Lagoon Creek is a fresh water lagoon stocked with trout. There's a self-guided Yurok Loop nature trail, which also provides access to Wilson Creek beach, the Coastal Trail, and Hidden Beach.
Facilities include picnic areas, parking, handicap accessible restrooms and firepits. Canoeing is popular here. Located in Redwood NP.
You can follow the Coastal Trail from Lagoon Creek just one mile south to Hidden Beach, where you'll find tidepools and the usual Northern California beach driftwood. (You can also access the trail to this beach at the north end of Motel Trees, 15494 Highway 101 South.) As the name implies, you might just have the beach to yourself.
If you'd like a longer hike, take the trail from Lagoon Creek 4 miles south to Requa Overlook (aka Klamath River Overlook) for dramatic views of the Klamath River valley and coastline. But you can also get here the easy way. It's located at the end of Requa Road/Patrick Murphy Memorial Drive off of Highway 101. Restrooms are available.

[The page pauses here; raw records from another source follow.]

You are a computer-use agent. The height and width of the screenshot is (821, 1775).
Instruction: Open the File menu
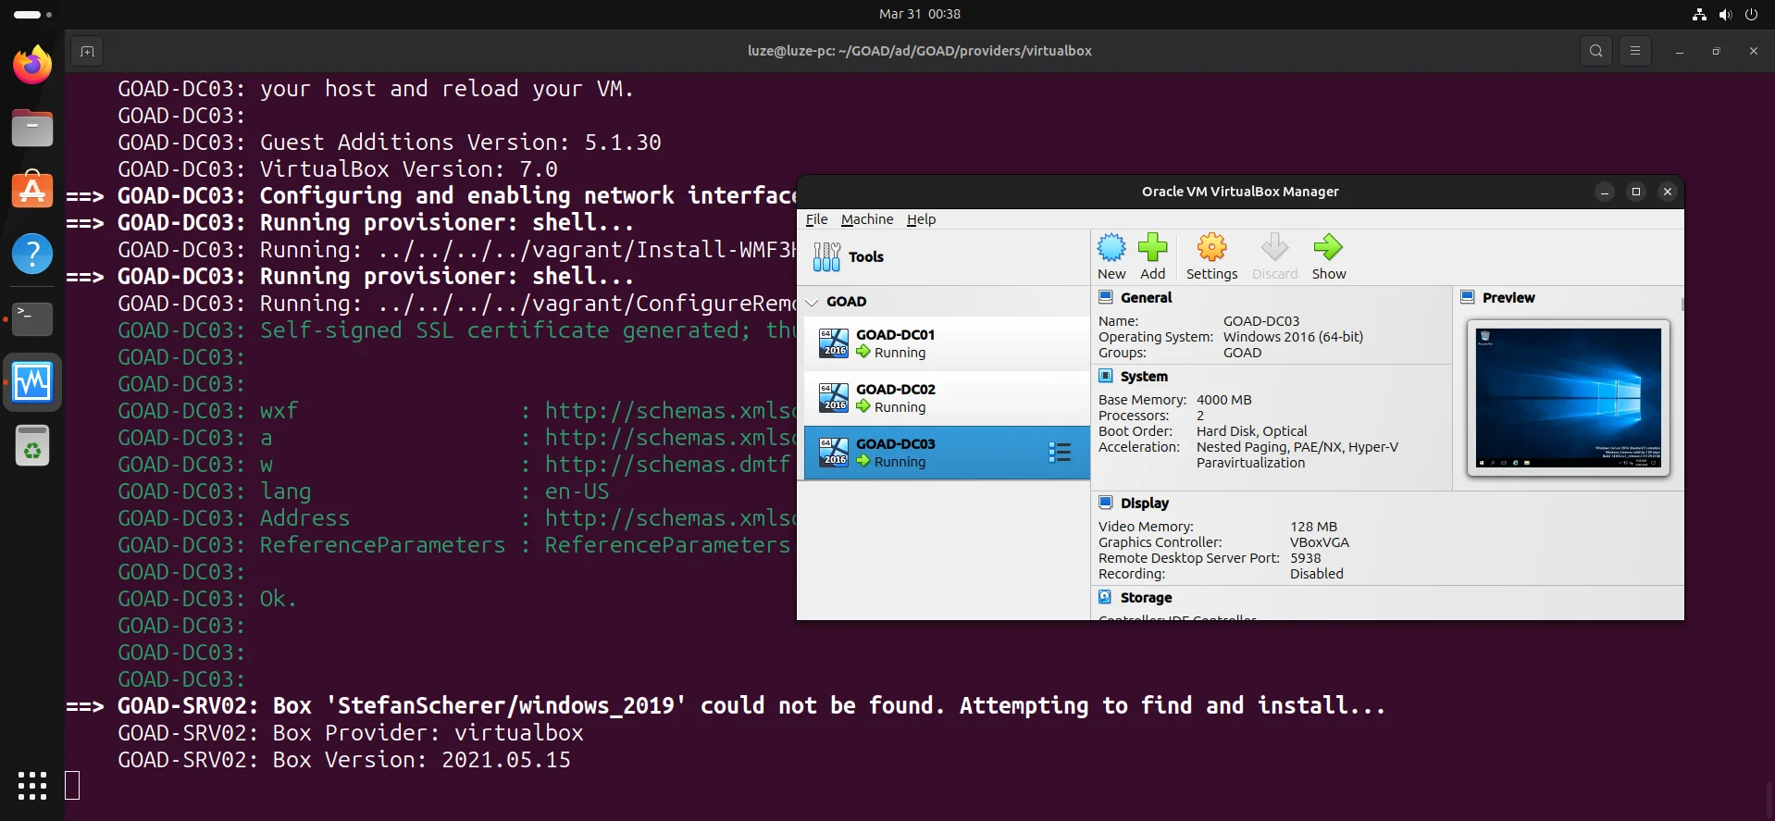click(816, 219)
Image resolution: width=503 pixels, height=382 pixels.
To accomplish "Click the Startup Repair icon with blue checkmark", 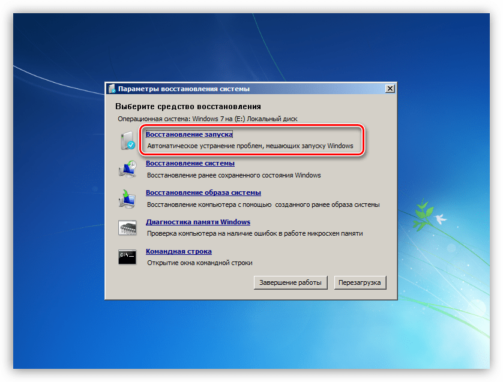I will tap(127, 141).
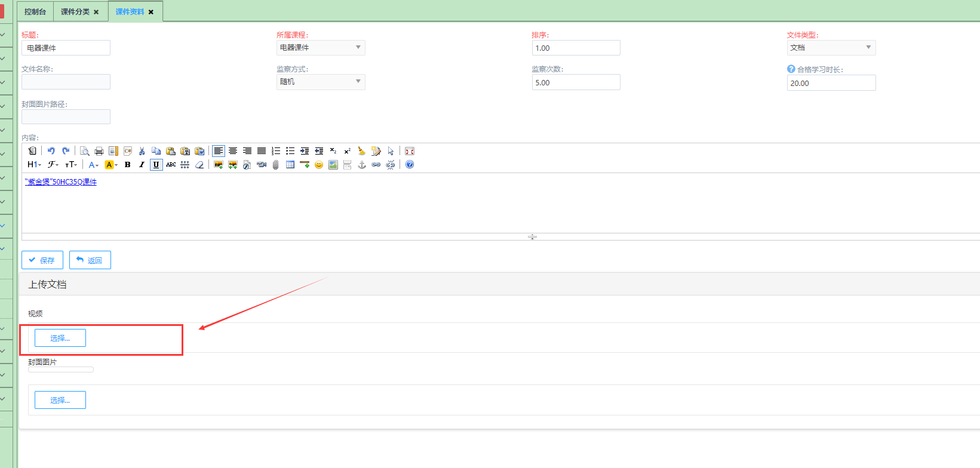Click the 选择 button under 视频
This screenshot has width=980, height=468.
[x=60, y=338]
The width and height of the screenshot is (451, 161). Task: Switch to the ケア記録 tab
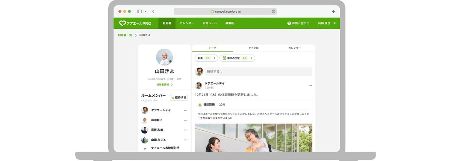(254, 48)
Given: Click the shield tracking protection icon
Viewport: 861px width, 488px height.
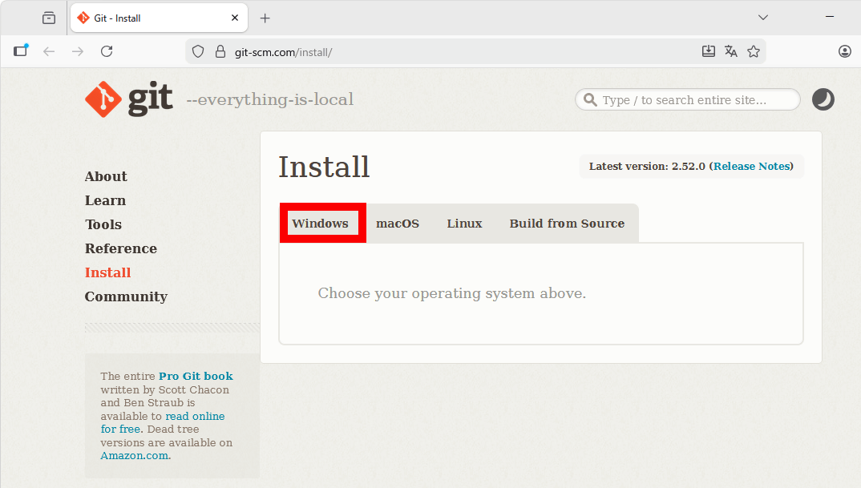Looking at the screenshot, I should (x=198, y=51).
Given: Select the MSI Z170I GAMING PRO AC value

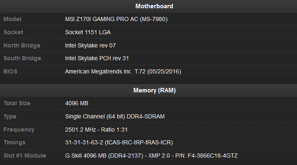Looking at the screenshot, I should pos(116,19).
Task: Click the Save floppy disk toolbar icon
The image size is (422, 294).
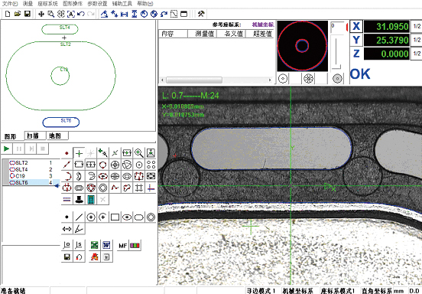Action: click(28, 14)
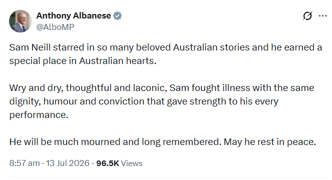
Task: Open Anthony Albanese's profile avatar
Action: click(20, 21)
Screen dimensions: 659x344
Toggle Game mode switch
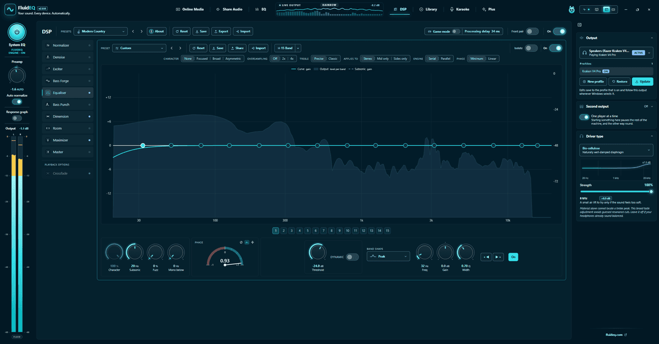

This is a good spot for whale watching during the migration season. The Klamath River is very popular for fishing. In the summer, interpretive walks are conducted. Located in Redwood NP.
If you're feeling adventurous, you might enjoy this drive. It's a narrow, winding scenic drive that will take you past expansive views of the Pacific Ocean.
The road is 8 miles long, with several pullouts. Stop at High Bluff Overlook for great views, with picnic tables, barbecue grills, and restrooms. The road is unpaved in parts and definitely not recommended for trailers or RVs. Located in Redwood NP.